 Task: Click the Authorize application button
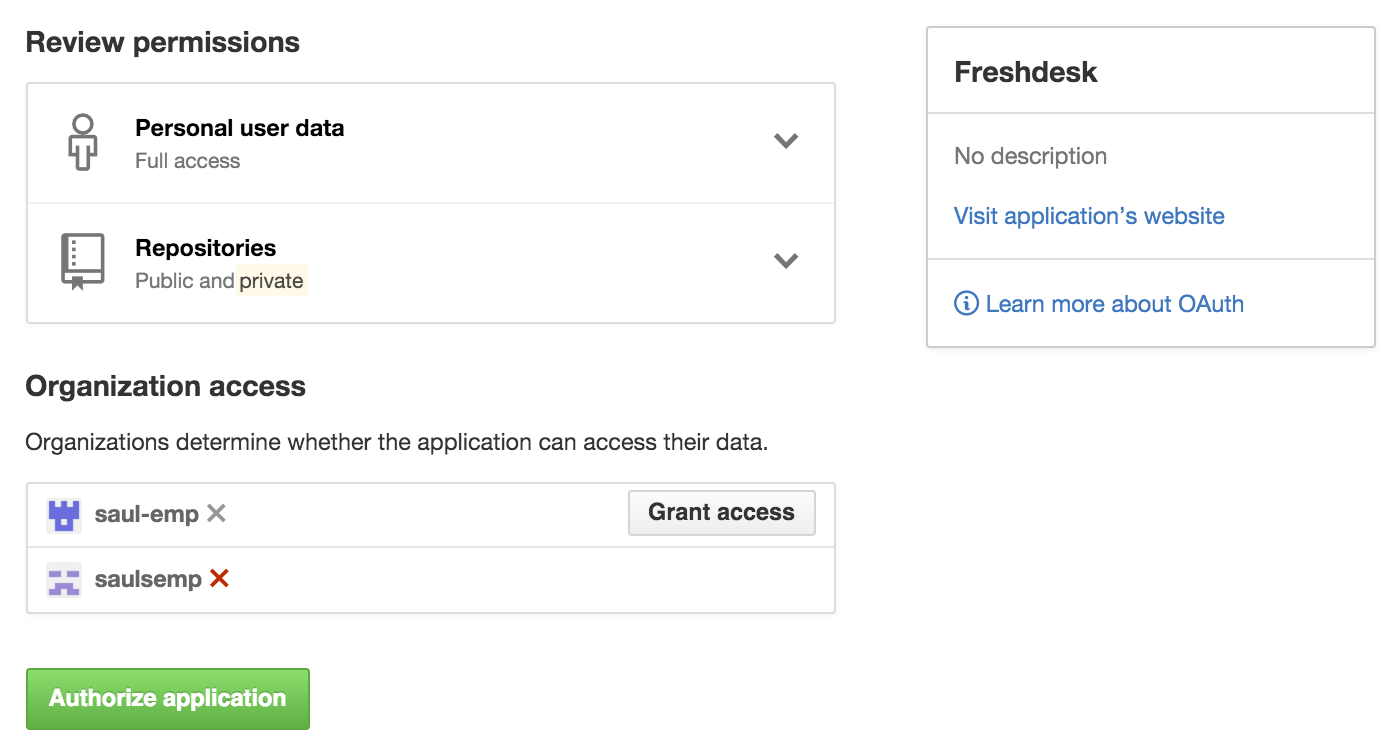point(168,698)
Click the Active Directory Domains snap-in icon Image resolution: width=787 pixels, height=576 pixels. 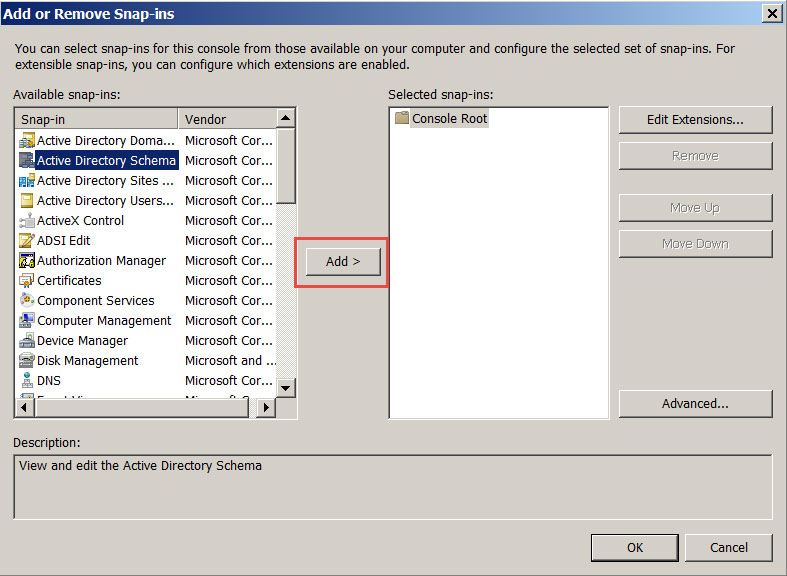click(x=27, y=141)
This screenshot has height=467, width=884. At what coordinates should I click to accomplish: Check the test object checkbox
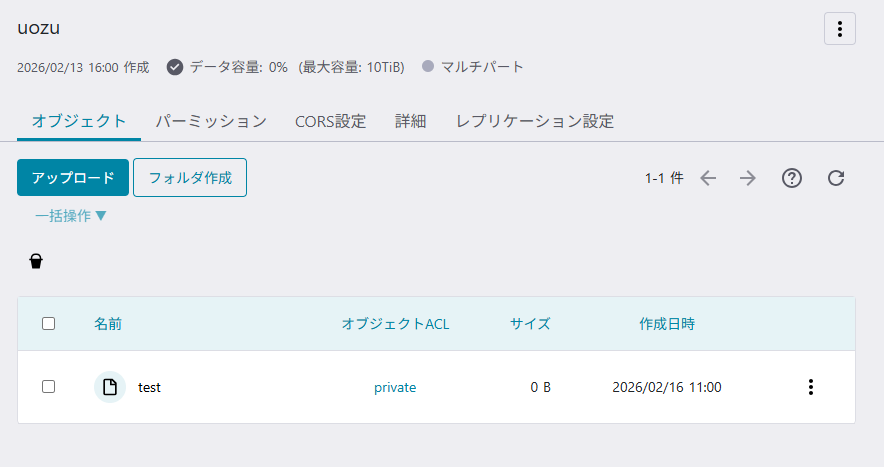[x=48, y=387]
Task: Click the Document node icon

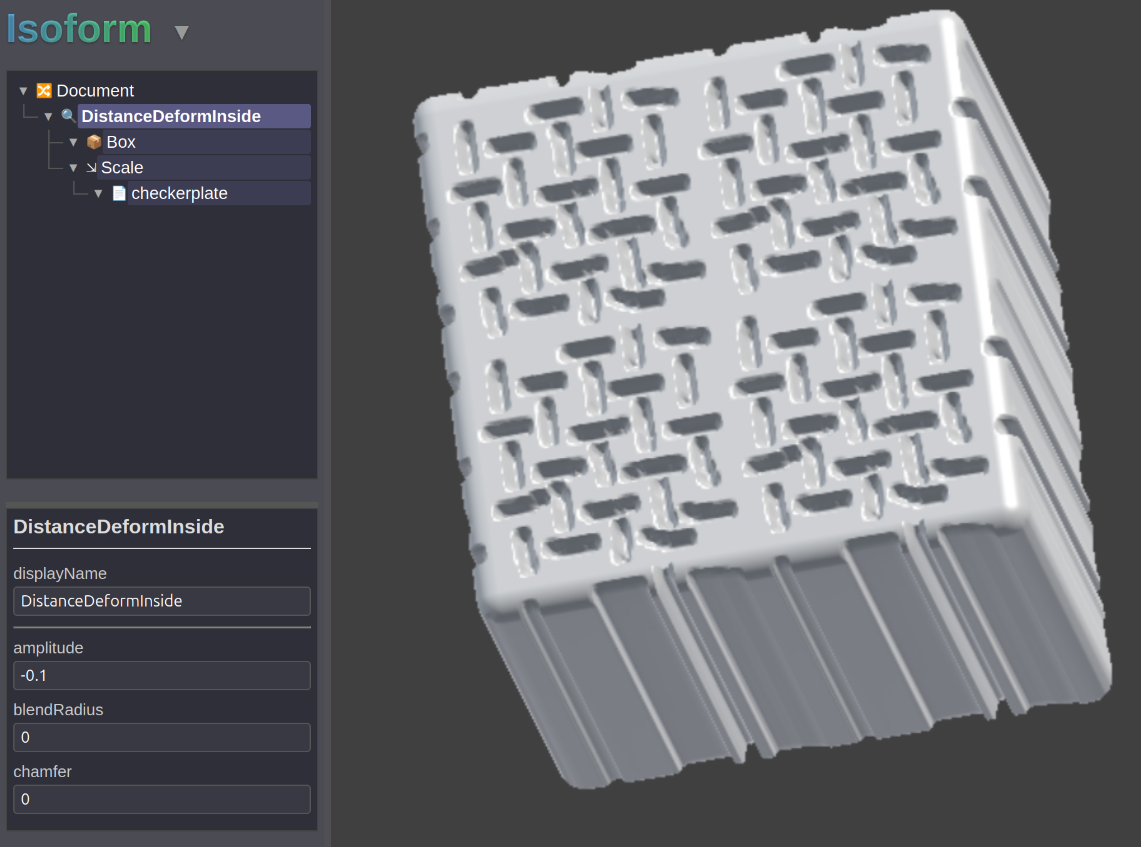Action: tap(44, 91)
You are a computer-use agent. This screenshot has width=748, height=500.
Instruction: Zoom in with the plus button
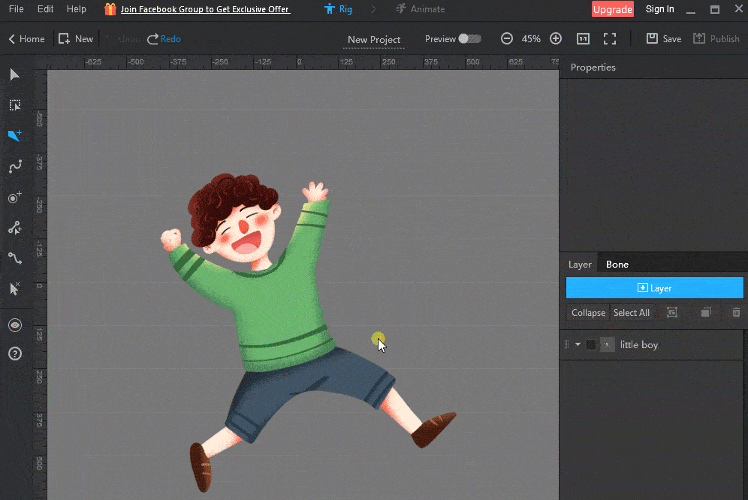(x=556, y=39)
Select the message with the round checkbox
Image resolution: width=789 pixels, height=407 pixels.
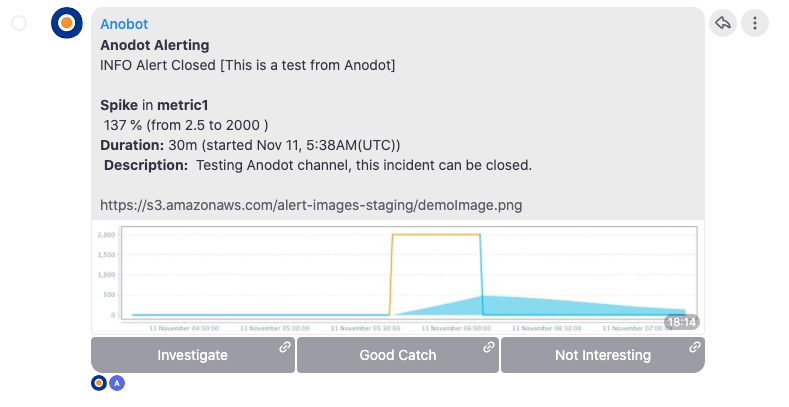[x=19, y=23]
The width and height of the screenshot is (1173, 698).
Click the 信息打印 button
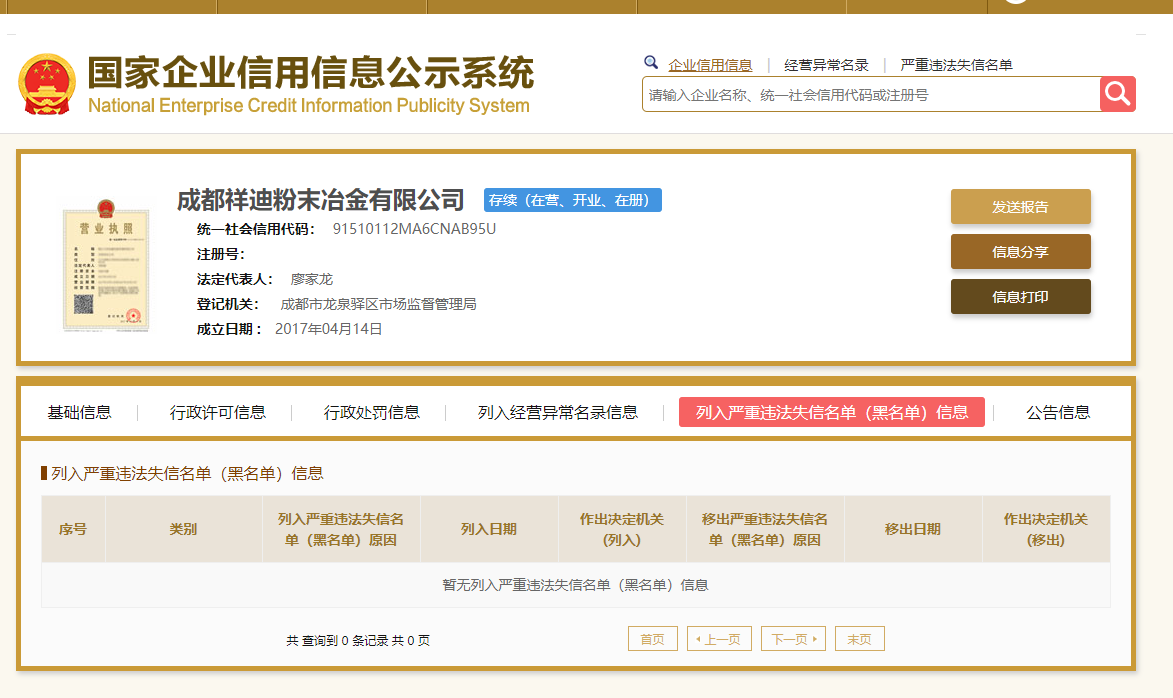[1020, 296]
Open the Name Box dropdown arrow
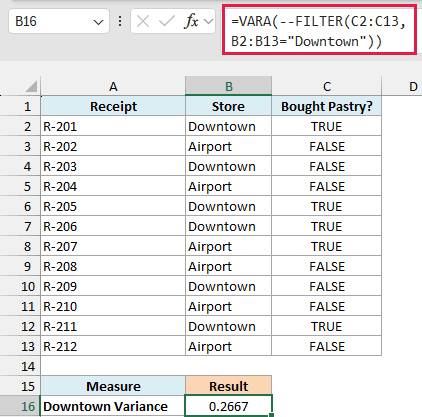This screenshot has width=422, height=417. click(98, 22)
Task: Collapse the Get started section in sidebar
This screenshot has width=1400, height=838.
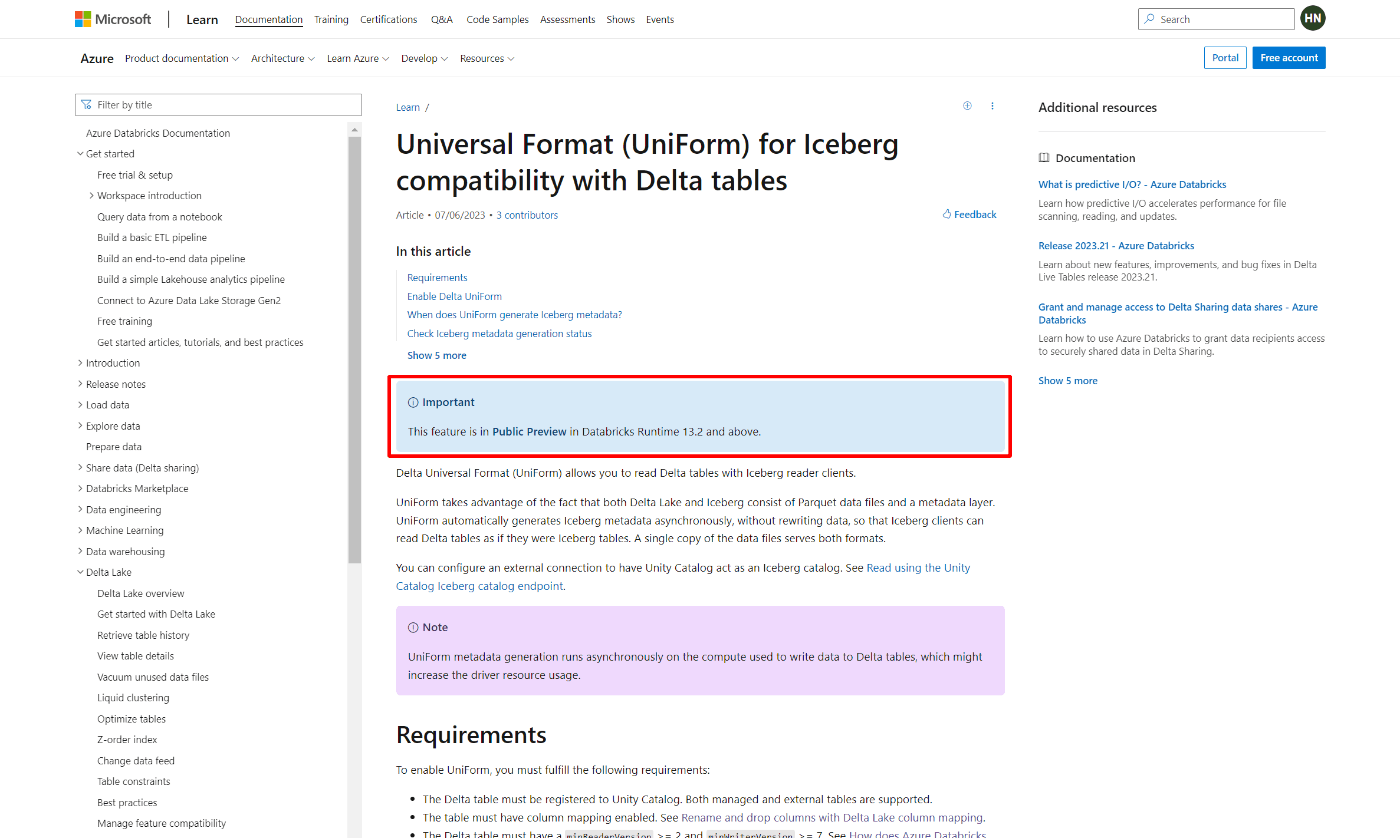Action: [x=79, y=153]
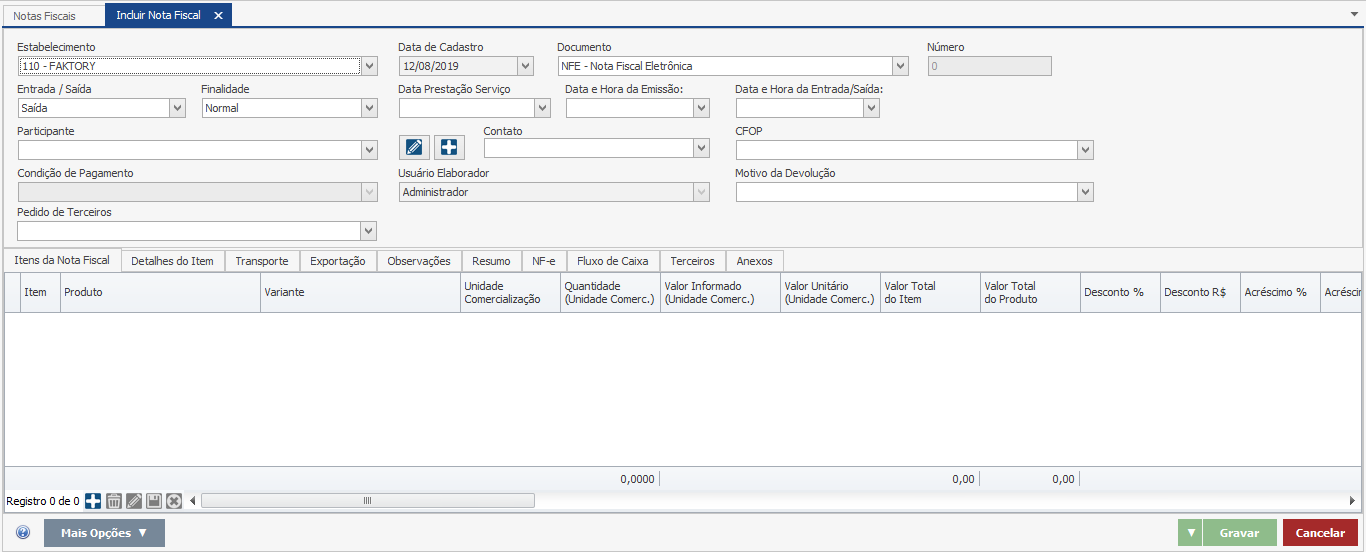Open the Entrada / Saída dropdown
1366x552 pixels.
tap(177, 108)
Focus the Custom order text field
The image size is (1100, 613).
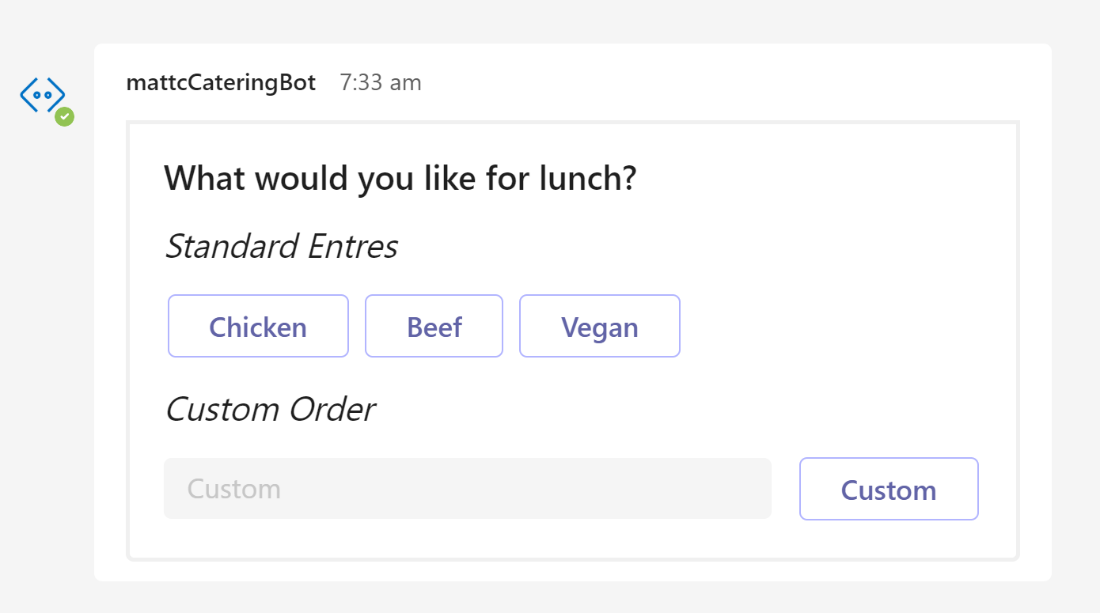(x=467, y=489)
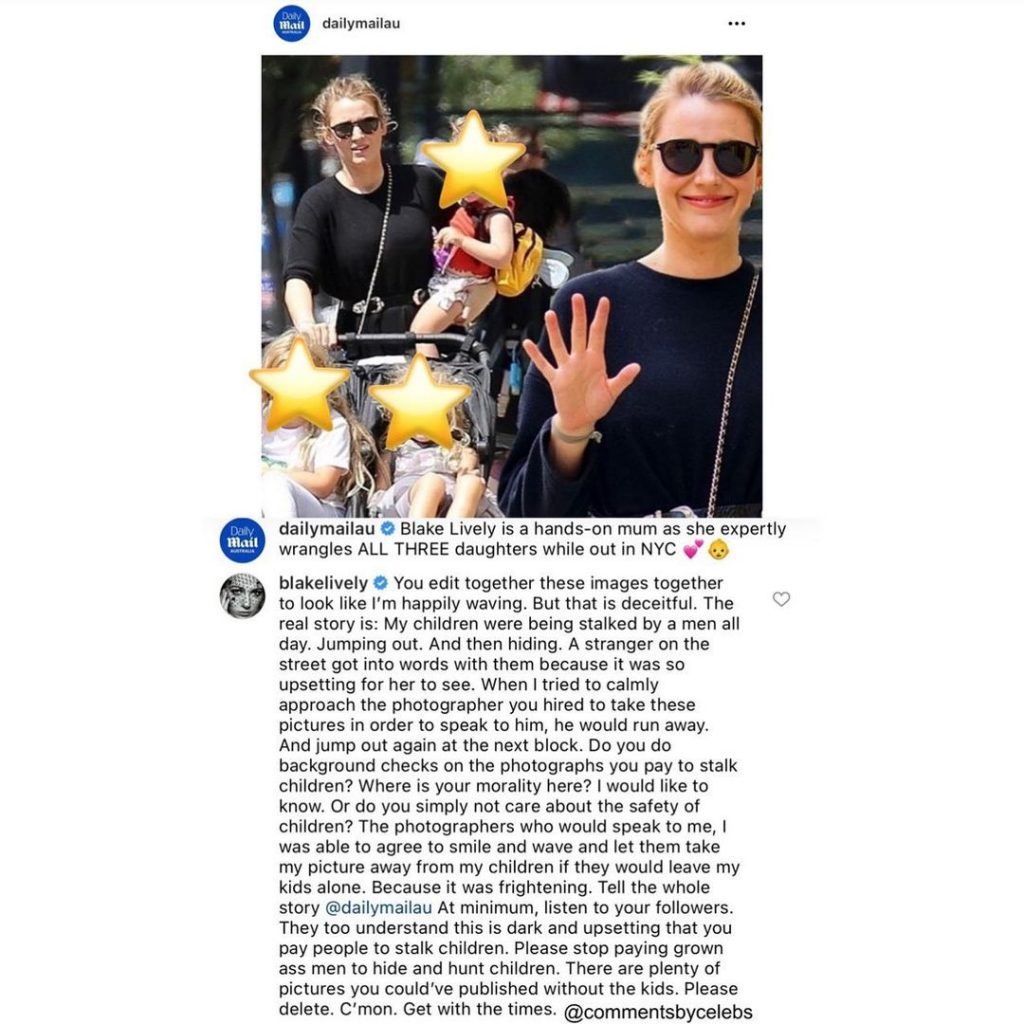Click the baby emoji at the caption end
The image size is (1024, 1024).
pyautogui.click(x=718, y=549)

● Problem to solve
When the line containing "The width and" has been located, retype it and each line after it through the end of the records, excluding the pictures and adding nothing else.

● Task response
The width and height of the screenshot is (1173, 698).
Click the 信息打印 button
[1020, 296]
Open the Name Box dropdown arrow
This screenshot has width=422, height=417. click(98, 22)
Task: Collapse the Get started section in sidebar
This screenshot has width=1400, height=838.
Action: [x=79, y=153]
Open the Entrada / Saída dropdown
1366x552 pixels.
tap(177, 108)
Focus the Custom order text field
The image size is (1100, 613).
(x=467, y=489)
Click the baby emoji at the caption end
The image size is (1024, 1024).
pyautogui.click(x=718, y=549)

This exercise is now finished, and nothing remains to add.